Blockchain also eliminates the opportunity for fraudulent ownership of a property because every transaction is recorded and validated by the system. Property owners could even hold their real estate assets in the same digital wallet that manages their cryptocurrencies. Blockchain could remove the number of brokers and banks, lawyers and underwriters involved in the transaction through the use of smart contracts, effectively digitizing much of the process.

READ: Is the NFT Craze Coming for Virtual Real Estate Next?

Ultimately, the possibilities of real estate and blockchain are endless, from managing rental real estate and tenant relations to home sales and investments. Meridio is one company that has enjoyed some success in this arena already for making fractional ownership of commercial properties possible with low investment minimums; Propy is another firm that has implemented blockchain to streamline and simplify the real estate transaction process.
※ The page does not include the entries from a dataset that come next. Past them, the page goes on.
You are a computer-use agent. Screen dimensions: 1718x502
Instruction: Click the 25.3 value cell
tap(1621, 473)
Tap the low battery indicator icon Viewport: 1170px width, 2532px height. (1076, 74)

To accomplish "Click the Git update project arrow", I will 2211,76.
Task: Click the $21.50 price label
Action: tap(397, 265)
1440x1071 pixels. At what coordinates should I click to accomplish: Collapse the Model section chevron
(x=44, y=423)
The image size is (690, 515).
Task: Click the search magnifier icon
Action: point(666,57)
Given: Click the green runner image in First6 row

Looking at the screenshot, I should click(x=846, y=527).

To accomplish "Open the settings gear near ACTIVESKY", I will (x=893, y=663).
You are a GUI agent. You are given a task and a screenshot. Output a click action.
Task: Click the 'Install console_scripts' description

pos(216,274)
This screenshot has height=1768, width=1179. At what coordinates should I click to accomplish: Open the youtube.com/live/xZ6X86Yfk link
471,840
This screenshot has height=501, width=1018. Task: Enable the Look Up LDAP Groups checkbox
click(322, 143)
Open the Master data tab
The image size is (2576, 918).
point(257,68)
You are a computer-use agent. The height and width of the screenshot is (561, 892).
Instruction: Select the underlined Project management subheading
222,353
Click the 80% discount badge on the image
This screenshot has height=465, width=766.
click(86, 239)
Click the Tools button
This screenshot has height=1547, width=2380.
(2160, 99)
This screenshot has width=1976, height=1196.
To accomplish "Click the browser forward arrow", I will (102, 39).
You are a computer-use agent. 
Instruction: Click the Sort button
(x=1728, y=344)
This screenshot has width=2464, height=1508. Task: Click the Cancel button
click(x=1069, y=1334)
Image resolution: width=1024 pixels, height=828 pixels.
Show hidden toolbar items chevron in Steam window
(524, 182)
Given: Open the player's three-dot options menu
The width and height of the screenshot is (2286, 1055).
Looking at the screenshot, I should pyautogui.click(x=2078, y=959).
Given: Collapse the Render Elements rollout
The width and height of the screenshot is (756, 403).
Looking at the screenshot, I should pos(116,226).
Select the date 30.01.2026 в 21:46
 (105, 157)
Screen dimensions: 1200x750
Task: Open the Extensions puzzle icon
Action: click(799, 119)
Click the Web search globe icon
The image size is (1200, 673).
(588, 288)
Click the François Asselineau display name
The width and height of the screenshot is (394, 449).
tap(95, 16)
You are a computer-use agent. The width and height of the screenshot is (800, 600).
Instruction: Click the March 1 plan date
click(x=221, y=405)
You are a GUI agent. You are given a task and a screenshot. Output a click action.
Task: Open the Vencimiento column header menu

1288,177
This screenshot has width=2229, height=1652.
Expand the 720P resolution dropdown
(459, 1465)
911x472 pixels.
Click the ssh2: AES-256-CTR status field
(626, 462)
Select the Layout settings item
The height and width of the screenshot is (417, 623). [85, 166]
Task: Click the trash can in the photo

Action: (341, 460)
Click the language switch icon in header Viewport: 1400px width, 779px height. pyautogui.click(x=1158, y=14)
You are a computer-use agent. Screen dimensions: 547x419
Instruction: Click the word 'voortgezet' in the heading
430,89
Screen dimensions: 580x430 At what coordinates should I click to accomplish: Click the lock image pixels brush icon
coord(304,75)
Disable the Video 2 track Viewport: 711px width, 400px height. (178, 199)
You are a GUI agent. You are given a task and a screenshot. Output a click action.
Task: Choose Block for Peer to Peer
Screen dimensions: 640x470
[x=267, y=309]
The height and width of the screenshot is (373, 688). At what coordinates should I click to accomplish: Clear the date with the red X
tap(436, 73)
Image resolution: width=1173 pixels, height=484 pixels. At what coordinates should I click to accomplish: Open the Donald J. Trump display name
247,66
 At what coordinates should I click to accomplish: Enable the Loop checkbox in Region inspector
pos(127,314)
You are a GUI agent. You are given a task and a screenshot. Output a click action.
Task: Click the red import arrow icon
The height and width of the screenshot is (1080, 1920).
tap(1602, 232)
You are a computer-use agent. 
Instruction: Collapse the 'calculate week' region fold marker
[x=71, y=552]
Some people say cryptocurrency isn’t like real money because it only exists online, but doesn’t that apply to “real” money, too? Whether you get your paycheques deposited directly into your bank account, purchase a pair of shoes on your credit card, get a new car through a dealership’s incredible financing offer or take out a mortgage on a new home, no physical money ever changes hands. It’s a digital transaction that takes place on computers. A lot has changed since Bitcoin’s debut over a decade ago -- economically, technologically, and socially. Yet we’re still just scratching the surface of blockchain’s full potential. The possibilities for our industry are exciting and empowering.

Make no mistake, the technology is here to stay; embrace it and work with it to its full potential, or run the risk of getting left behind.